▶ PASSAGE GIVEN:
Yes, it’s a good way to know if it’s the hostname that generate this error.

----------

## jhon987

 *SwordArMor wrote:*   

> Yes, it’s a good way to know if it’s the hostname that generate this error.

 

OK so as I said, changing the hostname has no effect on the error output, from where does apache draws the hostname I wonder?

----------

## jhon987

Just wanted to say that I still haven't found a way how to solve this. I reverted to the only workaround I could conceive - remove apache2_modules_unique_id use-flag...

----------

## jhon987

Finally, SOLVED!

Just couldn't helped it and had to figure out the culprit, the problem was /etc/host.conf  wasn't configured correctly.

How did I figured it?

So, I tried pinging localhost and everything went fine, then tried pinging "gentoo" which is defined in my /etc/hosts as 127.0.0.1 and it couldn't resolve, tried pinging 127.0.0.1 directly and it worked.

Stored records
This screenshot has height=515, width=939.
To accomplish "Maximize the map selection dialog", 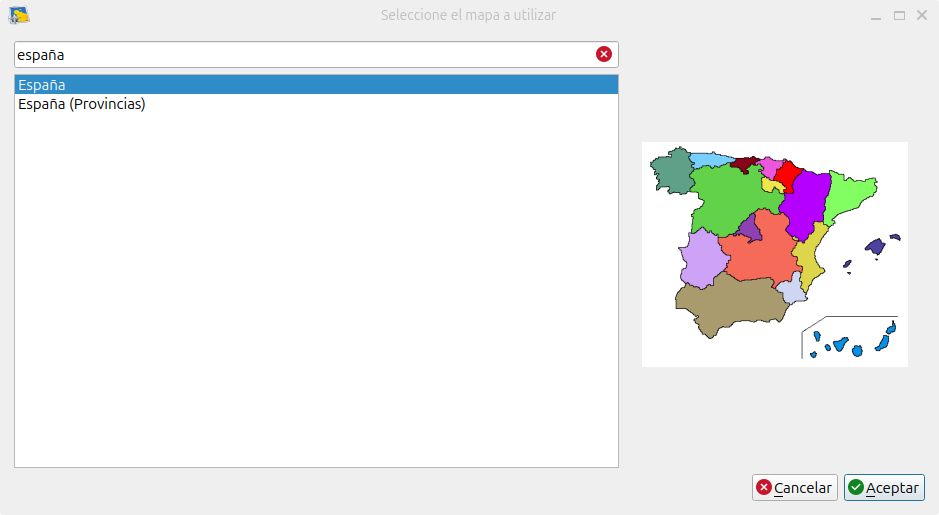I will tap(899, 16).
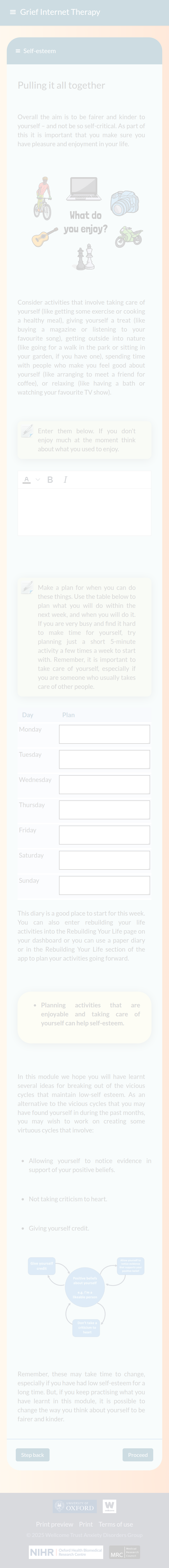Click the MRC logo
The image size is (169, 1568).
click(x=124, y=1552)
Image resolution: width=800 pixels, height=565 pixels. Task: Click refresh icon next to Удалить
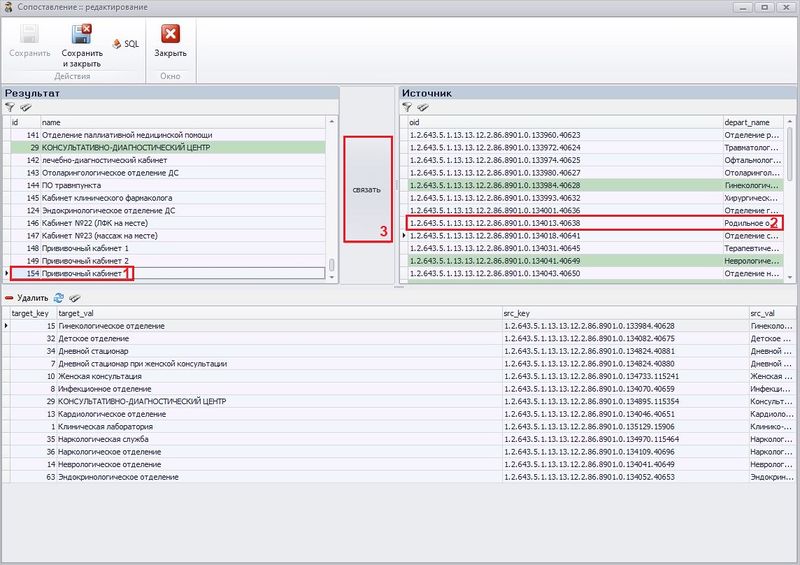pos(58,298)
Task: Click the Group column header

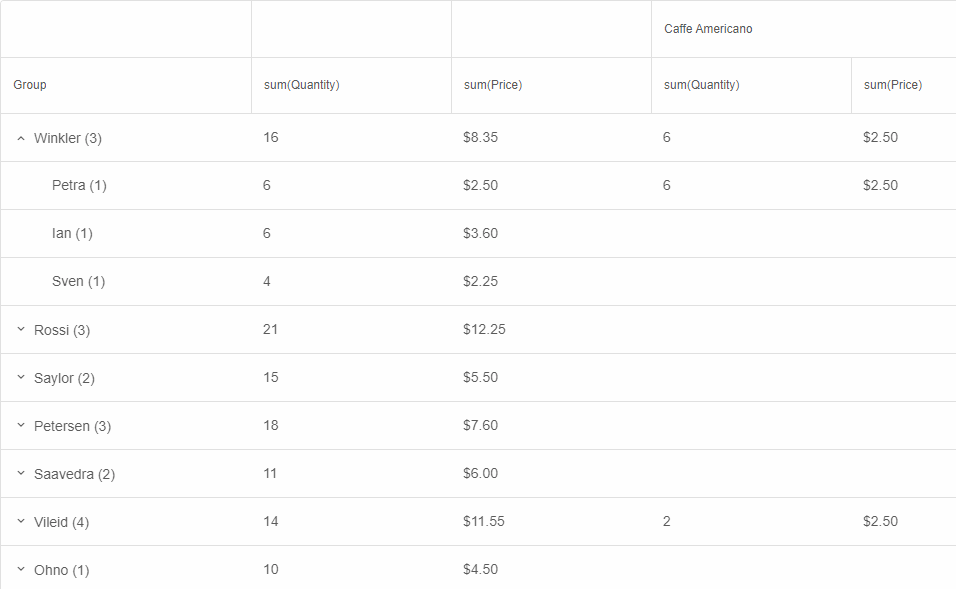Action: pyautogui.click(x=30, y=85)
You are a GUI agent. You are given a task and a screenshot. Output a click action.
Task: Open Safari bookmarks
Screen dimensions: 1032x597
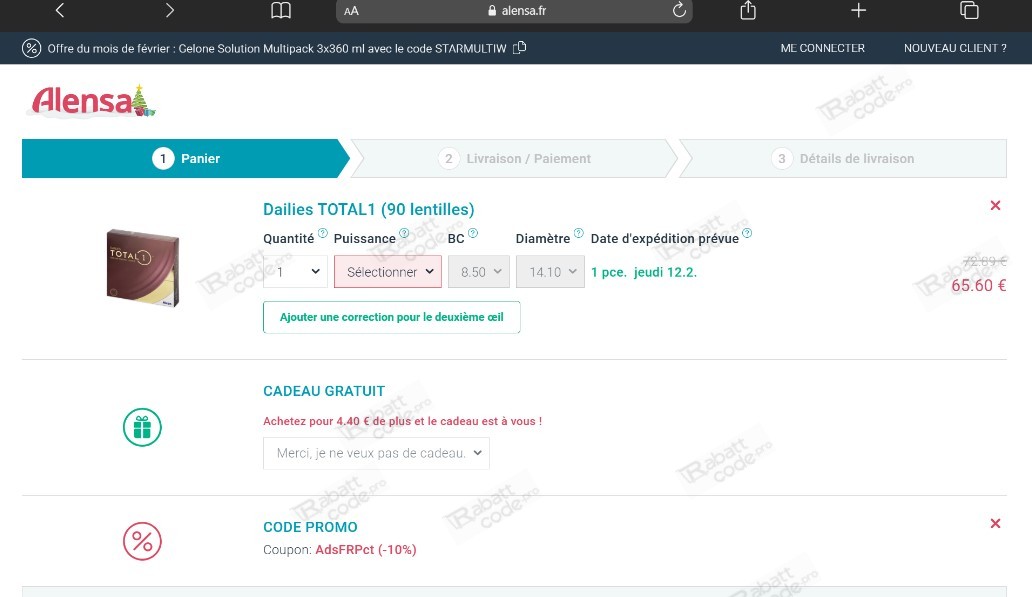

▶ TASK TO CARRY OUT: Print the forum thread about the Apache hostname error, shown above, word for word from its first line to its last.

▶ REPLY:
Yes, it’s a good way to know if it’s the hostname that generate this error.

----------

## jhon987

 *SwordArMor wrote:*   

> Yes, it’s a good way to know if it’s the hostname that generate this error.

 

OK so as I said, changing the hostname has no effect on the error output, from where does apache draws the hostname I wonder?

----------

## jhon987

Just wanted to say that I still haven't found a way how to solve this. I reverted to the only workaround I could conceive - remove apache2_modules_unique_id use-flag...

----------

## jhon987

Finally, SOLVED!

Just couldn't helped it and had to figure out the culprit, the problem was /etc/host.conf  wasn't configured correctly.

How did I figured it?

So, I tried pinging localhost and everything went fine, then tried pinging "gentoo" which is defined in my /etc/hosts as 127.0.0.1 and it couldn't resolve, tried pinging 127.0.0.1 directly and it worked.